Again, when I use the word "left," I mean it as a shorthand to designate any philosophy that conceives of our liberty in the opposite way -- as only freedom to -- say, to get an abortion, or to be paid a "living wage," or to receive free health care, or to "marry" someone of the same sex. These are not real freedoms, if only because they involve coercion of someone else. For example, a "living wage" simply means that the government must force someone to pay you more than you are worth, while "free" healthcare simply means that you want to force someone else to pay for it.
Likewise, the absolute "right" to abortion can only be grounded in a metaphysic that maintains that human beings are literally worthless. The absurd outcome for the leftist is that human rights are more precious than human beings (which we see replayed in the interrogation debate). For the leftist, the right to abortion is sacred, while the human being to whom the right is owed is of no more value than a decayed tooth. But stranger beliefs can be found on the left, the reason being that it is fundamentally rooted in the absolutization of the relative, which is the very essence of the absurd.
Furthermore, when I discuss leftist philosophies, I am not trying -- or only trying -- to be insultaining, but as accurate as I can be, so I don't know why anyone should take offense.

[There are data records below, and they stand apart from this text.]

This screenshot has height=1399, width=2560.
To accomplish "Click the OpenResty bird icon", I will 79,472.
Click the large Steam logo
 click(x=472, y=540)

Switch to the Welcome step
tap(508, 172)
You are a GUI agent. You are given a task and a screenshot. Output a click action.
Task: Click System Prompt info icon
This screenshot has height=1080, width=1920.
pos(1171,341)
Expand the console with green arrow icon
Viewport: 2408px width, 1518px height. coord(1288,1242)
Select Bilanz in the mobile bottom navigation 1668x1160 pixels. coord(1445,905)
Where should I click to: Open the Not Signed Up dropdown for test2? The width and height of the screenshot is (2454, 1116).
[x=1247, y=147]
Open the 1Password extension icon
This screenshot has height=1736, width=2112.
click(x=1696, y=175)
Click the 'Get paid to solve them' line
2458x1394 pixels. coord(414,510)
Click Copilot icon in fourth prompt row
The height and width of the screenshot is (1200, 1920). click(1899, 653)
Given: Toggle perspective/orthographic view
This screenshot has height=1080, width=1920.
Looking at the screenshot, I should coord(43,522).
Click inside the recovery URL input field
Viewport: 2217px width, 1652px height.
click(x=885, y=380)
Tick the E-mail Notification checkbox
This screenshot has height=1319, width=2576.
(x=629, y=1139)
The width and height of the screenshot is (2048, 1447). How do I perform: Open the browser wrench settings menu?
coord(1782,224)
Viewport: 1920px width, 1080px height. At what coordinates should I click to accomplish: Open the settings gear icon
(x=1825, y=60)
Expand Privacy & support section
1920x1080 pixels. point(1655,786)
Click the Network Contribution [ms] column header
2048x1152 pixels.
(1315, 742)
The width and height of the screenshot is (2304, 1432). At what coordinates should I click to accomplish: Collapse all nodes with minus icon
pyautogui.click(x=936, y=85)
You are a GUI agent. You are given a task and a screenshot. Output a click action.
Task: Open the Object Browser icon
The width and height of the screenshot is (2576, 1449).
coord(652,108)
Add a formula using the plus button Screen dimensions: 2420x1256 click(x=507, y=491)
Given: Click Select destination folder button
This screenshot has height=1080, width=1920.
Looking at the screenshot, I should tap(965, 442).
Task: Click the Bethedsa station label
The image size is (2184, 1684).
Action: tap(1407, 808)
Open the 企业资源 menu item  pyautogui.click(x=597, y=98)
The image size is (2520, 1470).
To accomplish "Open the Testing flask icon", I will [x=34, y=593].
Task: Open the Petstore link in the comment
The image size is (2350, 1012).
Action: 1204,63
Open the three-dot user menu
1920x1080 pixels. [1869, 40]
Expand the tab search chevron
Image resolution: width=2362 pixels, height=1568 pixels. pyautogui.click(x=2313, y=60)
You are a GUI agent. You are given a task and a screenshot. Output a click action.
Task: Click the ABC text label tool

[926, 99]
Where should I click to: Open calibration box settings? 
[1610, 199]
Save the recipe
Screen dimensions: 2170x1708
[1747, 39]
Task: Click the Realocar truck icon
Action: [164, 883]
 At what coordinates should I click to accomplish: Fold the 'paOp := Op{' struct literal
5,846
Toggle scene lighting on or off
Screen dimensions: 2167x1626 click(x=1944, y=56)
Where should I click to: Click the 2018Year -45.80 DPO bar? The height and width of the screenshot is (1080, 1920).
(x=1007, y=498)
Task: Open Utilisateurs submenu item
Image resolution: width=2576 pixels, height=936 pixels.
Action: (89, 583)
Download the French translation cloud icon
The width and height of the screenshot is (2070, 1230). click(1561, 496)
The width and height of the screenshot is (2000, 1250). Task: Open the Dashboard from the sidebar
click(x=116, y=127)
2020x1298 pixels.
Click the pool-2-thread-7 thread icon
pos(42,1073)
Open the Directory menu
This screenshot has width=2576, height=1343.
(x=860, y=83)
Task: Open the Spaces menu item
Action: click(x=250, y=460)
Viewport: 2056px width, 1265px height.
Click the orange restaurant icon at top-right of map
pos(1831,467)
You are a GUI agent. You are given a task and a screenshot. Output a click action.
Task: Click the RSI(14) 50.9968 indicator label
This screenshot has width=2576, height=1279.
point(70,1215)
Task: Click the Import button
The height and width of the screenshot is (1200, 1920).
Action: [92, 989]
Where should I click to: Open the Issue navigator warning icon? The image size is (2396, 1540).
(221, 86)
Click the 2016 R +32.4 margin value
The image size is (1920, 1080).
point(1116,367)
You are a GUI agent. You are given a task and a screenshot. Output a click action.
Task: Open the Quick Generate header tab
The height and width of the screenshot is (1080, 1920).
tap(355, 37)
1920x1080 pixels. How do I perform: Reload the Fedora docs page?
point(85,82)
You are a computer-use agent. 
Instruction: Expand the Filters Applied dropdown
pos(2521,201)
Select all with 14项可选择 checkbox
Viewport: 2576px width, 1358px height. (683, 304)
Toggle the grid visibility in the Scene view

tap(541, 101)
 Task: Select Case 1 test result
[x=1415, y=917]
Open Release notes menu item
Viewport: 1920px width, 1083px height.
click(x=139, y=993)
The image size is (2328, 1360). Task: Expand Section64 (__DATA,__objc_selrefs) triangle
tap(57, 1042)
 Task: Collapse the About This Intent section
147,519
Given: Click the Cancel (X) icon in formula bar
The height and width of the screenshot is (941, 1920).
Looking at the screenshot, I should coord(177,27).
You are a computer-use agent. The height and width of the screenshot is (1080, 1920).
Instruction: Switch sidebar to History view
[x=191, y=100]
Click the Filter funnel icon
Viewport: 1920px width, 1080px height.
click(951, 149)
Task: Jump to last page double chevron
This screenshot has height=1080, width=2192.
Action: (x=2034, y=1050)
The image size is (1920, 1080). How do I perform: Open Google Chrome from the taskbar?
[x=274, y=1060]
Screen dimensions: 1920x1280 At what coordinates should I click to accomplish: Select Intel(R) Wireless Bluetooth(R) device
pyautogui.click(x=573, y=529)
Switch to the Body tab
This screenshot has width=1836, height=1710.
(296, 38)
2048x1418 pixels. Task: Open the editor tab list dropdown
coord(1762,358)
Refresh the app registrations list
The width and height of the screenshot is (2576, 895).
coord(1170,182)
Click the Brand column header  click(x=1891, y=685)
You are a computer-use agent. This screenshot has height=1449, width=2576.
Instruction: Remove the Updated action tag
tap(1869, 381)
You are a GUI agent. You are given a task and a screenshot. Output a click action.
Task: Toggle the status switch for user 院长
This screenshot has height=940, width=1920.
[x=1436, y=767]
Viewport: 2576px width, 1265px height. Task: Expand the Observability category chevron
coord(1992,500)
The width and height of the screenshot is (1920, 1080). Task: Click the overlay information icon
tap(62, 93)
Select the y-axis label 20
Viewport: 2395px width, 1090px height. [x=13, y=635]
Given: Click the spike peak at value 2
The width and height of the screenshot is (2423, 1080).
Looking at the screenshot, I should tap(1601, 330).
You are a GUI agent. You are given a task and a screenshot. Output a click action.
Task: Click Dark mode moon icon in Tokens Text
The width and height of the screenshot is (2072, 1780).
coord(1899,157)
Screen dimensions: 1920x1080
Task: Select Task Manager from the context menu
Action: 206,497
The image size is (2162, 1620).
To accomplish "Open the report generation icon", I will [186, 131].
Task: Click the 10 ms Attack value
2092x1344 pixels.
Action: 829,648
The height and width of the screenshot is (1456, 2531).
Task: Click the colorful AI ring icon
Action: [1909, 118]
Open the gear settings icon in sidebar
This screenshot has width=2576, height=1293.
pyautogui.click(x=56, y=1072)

It is simply a fact that if you believe you are entitled to "free" healthcare, then you have a very different conception of freedom than I do or than the American founders did.
Likewise if you believe it is appropriate for the federal government to make it a crime to be racially colorblind, then you have a very different conception of liberty than I do. Or if you believe unlawful combatants are entitled to Geneva Convention rights, we differ. All we can do is acknowledge our differences and go our separate ways.
I am hardly offended if someone simply describes my views accurately, so I don't really understand why leftists don't feel the same way. For example if you express the truism that Democrats wish for us to surrender in Iraq, they go ballistic [which they apparently no longer wish to do, now that George Bush is not president]. They seem to have a fundamental difficulty in simply saying what they believe in a straightforward manner.
But it's not really a mystery why they are so deceptive, for if they came out and said what they believed, they could never get elected. For example, if citizens are actually given the choice, they are overwhelmingly against the idea of a few elite judges redefining the fundamental unit of civilization, marriage. Likewise, sensible people have no objection to rough treatment of terrorists if it can save American lives.
In any event, assuming we have the "freedom from," what is freedom for? This question is at the heart of philocooniosophy ("The Mondello Sutras"), which has a very different answer than any illiberal leftist philosophy. For example, the so-called integralists commonly express anger at me because I am not "integral," meaning that I do not integrate left and right.
But here again, this is an incoherent philosophy, because it absolutizes the relative, placing "integralism" above Truth. In other words, I do not consider it a sophisticated philosophy that maintains that integrating truth and falsehood somehow leads to a higher synthesis. This is not integralism, it is merely incoherence.